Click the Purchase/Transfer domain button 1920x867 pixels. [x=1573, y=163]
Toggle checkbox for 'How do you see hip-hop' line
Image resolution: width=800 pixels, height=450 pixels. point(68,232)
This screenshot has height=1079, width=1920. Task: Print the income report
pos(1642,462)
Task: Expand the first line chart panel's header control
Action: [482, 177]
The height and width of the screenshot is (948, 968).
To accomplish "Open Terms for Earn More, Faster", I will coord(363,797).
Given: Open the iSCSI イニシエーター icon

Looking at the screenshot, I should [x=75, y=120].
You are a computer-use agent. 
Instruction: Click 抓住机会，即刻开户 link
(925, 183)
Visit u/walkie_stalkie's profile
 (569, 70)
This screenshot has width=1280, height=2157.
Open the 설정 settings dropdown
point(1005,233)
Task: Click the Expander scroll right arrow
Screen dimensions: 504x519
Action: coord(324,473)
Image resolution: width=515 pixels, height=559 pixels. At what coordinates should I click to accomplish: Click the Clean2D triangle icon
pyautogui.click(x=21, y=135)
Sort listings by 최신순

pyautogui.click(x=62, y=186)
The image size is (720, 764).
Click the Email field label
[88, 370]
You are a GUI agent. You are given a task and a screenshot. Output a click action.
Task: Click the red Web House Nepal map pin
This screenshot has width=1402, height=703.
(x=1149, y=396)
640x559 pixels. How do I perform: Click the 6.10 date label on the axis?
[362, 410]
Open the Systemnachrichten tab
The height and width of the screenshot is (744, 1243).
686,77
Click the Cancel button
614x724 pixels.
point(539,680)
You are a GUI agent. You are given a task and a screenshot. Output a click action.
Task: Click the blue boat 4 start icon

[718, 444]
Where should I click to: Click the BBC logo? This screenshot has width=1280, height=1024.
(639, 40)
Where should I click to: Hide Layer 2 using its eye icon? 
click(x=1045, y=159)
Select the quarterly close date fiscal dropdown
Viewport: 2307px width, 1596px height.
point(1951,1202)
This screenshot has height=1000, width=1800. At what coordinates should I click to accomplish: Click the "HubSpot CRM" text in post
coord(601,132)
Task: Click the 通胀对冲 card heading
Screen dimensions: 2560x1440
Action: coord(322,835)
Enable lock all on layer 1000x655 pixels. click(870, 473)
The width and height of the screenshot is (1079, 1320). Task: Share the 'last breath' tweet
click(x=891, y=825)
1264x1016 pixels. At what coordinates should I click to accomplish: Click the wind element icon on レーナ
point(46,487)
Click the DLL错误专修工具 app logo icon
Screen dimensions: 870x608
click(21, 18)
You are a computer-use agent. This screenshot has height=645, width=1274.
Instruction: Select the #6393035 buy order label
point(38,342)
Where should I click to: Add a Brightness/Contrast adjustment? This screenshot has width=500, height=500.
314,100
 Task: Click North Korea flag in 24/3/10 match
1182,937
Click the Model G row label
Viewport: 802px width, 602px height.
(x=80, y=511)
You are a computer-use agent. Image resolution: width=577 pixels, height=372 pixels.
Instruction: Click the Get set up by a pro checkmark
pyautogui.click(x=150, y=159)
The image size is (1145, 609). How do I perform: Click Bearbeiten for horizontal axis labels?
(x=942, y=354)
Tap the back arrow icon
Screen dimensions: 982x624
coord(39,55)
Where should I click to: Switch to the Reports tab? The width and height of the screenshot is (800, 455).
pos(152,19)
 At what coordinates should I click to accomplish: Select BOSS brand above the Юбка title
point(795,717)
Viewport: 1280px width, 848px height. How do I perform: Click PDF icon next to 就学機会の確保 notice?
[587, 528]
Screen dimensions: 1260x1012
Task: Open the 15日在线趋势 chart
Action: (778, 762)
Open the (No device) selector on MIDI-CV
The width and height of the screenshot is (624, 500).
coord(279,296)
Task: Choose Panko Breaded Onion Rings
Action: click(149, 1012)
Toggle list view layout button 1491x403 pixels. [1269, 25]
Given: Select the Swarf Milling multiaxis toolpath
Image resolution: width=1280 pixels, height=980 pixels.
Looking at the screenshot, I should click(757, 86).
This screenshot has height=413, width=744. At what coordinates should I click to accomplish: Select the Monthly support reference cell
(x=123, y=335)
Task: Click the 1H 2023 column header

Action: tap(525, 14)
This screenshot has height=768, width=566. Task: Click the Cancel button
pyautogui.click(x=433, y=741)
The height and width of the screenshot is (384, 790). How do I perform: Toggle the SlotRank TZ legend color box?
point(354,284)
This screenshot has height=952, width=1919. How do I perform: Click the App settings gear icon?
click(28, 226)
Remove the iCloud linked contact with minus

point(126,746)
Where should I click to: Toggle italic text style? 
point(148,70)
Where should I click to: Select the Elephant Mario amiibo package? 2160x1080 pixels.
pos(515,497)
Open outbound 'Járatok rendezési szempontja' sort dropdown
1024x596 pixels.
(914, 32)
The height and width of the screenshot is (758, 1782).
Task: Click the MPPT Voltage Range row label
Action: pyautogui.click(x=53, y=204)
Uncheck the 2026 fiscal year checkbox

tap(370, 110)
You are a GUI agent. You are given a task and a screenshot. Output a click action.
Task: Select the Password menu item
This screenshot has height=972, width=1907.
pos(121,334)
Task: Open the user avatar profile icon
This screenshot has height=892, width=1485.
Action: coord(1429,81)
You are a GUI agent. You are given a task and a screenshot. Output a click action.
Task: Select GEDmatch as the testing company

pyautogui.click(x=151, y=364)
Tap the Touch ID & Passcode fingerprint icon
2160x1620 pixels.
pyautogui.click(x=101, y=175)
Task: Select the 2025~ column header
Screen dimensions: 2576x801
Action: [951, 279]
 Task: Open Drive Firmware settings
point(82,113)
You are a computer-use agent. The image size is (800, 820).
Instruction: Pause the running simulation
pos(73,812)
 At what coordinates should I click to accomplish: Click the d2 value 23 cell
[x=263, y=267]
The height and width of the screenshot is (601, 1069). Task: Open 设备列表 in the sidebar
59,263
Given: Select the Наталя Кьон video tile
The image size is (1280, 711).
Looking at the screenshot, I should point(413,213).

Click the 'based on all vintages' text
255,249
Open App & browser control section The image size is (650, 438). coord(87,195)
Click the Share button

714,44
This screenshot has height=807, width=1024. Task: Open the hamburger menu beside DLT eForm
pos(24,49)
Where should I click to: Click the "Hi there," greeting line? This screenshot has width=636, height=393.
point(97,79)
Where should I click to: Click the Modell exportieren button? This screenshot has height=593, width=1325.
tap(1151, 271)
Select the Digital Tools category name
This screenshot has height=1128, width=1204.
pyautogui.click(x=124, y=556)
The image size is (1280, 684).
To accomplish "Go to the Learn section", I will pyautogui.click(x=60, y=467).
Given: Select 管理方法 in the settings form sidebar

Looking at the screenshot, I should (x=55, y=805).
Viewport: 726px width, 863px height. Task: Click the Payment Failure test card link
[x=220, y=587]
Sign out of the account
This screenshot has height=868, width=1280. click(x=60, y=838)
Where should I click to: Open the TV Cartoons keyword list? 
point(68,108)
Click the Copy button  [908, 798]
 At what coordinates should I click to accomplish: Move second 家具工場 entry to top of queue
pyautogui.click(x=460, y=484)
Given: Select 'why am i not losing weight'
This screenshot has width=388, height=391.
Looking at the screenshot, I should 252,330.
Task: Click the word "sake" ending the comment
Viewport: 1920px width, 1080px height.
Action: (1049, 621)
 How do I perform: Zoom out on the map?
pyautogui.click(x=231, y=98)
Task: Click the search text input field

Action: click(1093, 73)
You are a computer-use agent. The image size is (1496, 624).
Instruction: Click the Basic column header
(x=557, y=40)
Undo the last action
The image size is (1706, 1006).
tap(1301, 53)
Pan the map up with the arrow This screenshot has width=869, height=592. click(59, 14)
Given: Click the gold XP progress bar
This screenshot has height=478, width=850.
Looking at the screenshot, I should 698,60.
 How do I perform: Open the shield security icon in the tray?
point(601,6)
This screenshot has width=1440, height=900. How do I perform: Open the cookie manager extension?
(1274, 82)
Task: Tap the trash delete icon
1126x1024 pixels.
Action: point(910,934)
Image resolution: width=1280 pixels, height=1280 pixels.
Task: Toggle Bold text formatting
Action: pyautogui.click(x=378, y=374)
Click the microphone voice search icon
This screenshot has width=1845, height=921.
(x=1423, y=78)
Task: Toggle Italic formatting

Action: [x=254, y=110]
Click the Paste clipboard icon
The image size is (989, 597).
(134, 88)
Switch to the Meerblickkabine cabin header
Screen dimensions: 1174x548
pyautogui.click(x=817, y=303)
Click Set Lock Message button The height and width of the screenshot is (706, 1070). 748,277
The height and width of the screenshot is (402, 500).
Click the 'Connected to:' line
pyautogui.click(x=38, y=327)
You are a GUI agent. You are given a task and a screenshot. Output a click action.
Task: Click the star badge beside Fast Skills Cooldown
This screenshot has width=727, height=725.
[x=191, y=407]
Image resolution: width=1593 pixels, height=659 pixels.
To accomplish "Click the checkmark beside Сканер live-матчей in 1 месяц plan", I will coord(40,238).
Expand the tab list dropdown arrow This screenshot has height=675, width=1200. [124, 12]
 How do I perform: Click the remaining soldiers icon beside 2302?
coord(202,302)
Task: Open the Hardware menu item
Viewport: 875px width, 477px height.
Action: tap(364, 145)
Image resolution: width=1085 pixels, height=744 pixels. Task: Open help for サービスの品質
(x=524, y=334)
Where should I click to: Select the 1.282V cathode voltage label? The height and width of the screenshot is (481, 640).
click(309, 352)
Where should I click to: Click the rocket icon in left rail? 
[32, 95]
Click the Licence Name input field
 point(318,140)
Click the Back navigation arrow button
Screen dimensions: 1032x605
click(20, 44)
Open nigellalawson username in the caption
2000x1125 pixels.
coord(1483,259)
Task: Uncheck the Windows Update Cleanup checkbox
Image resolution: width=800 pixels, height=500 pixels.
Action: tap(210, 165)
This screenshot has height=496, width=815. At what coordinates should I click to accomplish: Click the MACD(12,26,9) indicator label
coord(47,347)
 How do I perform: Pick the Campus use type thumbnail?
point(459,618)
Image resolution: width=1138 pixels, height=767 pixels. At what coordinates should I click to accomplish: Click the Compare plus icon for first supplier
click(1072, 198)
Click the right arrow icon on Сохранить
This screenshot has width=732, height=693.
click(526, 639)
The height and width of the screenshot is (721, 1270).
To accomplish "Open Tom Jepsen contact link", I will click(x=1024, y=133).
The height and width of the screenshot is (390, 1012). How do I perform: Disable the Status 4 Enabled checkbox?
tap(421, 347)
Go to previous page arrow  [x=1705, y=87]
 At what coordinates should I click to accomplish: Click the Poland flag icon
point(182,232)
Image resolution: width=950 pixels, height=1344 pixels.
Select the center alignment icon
------------
Could you find every line in the records above that contains the word "will" and copy it?

SOLUTION FOR THIS PROBLEM:
To accomplish "Open Terms for Earn More, Faster", I will coord(363,797).
To accomplish "Go to the Learn section", I will pyautogui.click(x=60, y=467).
To accomplish "Click the checkmark beside Сканер live-матчей in 1 месяц plan", I will coord(40,238).
To accomplish "Open Tom Jepsen contact link", I will click(x=1024, y=133).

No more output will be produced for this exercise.